6th April 2018
Luke Martin is a consultant primarily focusing on working with male and LGBT victims of domestic abuse. Luke worked as an Independent Domestic and Sexual Violence Advisor (Idsva) for eight years. He has also worked extensively for and with Respect, including on the national helpline for male victims of abuse, The Men’s Advice Line. Luke currently trains on SafeLives’ Idva accreditation course, DA Matters (a change programme for police responders) and Respect’s ‘Working with Male Victims’ training programme. Luke has consulted for organisations such as SurvivorsUK, the national male rape and sexual violence service and worked on campaigns such as the Home Office’s ‘This is Abuse’ campaign.
One of the more common challenges for those coming in to contact with domestic abuse is counter-allegations, where both parties allege that the other is abusive. For those less experienced in working with domestic abuse it can be easy to fall in to the trap of believing this is so, and that they are ‘both as bad as each other’.

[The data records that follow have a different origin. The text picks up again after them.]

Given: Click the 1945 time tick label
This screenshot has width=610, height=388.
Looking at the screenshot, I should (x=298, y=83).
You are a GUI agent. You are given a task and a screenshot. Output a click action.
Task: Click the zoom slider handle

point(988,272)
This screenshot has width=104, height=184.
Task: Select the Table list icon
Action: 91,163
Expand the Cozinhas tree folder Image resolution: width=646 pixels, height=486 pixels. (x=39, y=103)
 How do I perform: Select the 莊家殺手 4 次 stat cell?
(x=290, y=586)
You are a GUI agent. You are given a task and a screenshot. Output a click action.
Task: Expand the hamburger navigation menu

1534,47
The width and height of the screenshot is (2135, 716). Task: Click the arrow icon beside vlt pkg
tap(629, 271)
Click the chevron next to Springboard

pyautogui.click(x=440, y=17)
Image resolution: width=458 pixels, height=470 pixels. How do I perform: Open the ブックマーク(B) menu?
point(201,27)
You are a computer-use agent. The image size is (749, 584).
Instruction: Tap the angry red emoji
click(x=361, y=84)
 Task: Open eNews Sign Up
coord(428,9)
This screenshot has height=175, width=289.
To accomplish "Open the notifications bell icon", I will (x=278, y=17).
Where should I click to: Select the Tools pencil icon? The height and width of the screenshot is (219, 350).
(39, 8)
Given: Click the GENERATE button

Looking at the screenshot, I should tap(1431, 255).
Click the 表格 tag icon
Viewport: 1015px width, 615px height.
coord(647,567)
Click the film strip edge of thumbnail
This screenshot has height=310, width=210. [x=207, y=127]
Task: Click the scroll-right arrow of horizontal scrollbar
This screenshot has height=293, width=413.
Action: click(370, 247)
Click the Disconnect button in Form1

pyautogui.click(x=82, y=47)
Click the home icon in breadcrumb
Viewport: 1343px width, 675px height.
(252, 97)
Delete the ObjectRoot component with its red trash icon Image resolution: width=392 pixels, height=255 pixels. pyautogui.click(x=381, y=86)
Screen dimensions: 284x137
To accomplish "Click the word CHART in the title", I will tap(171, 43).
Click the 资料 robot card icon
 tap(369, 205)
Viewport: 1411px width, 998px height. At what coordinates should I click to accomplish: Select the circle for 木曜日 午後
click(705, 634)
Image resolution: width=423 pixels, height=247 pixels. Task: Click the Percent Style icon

Johnson (2004) speaks of several different typologies of domestic abuse, including bi-directional abuse. After publishing he was approached by several academics evidencing that if professionals dedicated time and had a good understanding of the dynamics of abuse they would almost always identify a primary victim and primary perpetrator and that in fact bi-directional violence was at the least very rare if it exists at all.
So why do counter-allegations throw us so much? Often because it is purely one person’s word against another. As curious humans we like evidence. We might automatically look to the physical evidence of injury. The difficulty of this arises when our victim might use violent resistance (Johnson). A victim might retaliate with violence because they might feel it is their only option. They might also use violence to instigate a violent attack, understanding their own cycle of abuse and wanting to trigger an incident rather than spending hours or days feeling like they are walking on egg shells waiting for an incident. This may cause difficulty when a perpetrator doesn’t retaliate, but instead reports the use of violence to the Police. Police would generally stick to a Positive Action Policy enforcing the primary victim to be arrested as the perpetrator in this offence. We are aware that victims frequently don’t report their experiences of abuse to the Police so this may be the first time the Police become aware of this couple. This feeds into a power and control dynamic where the primary perpetrator might use withdrawing their statement to control the victim or continue to abuse.
We commonly see professionals identify bi-directional violence in cases that might be identified as complex needs, where we see substance misuse and/or poor mental health. Again, it is important that we understand that a victim under the influence of substances or struggling with their mental health may have lower inhibitions when using retaliatory violence or abuse. This could then lead to an incident escalating and becoming more violent than it may have been previously, increasing the risk to our primary victim.
Bi-directional violence is also often misidentified in cases of same-sex domestic abuse. Again, this stems from professionals not being able to identify who does what to whom. When we speak of domestic abuse we talk of a power imbalance and the perpetrator taking control from the victim. However, we commonly associate this with male abusers and a female victim, which research tells us is the most common form. This then challenges our perception when we have two men or two women in a relationship and one is using abusive behaviour. Some professionals make the assumption that the more ‘masculine’ or ‘butch’ must be the perpetrator, and the more ‘effeminate’ be the victim as this fits with our societal perception of gender norms and abuse. The challenges we might see here are, again, victims who might use some form of violent resistance and professionals feeling they don’t necessarily have the skill set to identify a primary perpetrator.
In cases of counter-allegations we look for fear, our victim is more likely to express some fear of their partner or fear of consequences and might report feeling like they are walking on eggshells. We might also look at who might take responsibility for incidents; victims might justify their partner’s abuse or take responsibility for antagonising or not having done what is expected of them. Perpetrators might tell a professional that they have used abusive behaviour but might justify their use. We also look for the level of detail someone might give us; perpetrators are more likely to be vague whereas victims might give us a great amount of detail, if they are not in a state of shock. Where physical violence has been used we might look for injuries that are in line with the description of the incident given. When looking at coercive and controlling behaviour we might explore what somebody’s day normally looks like, or what happens when there is an argument? How is it resolved?
Although it can be challenging for us as professionals when presented with counter-allegations, with the appropriate understanding and training we can identify the power dynamic and our primary victim. By doing this we can increase safety and manage risk. Always start from the point that the abuse is never equal and oppositional, even if that is how it is presented to you in the first instance.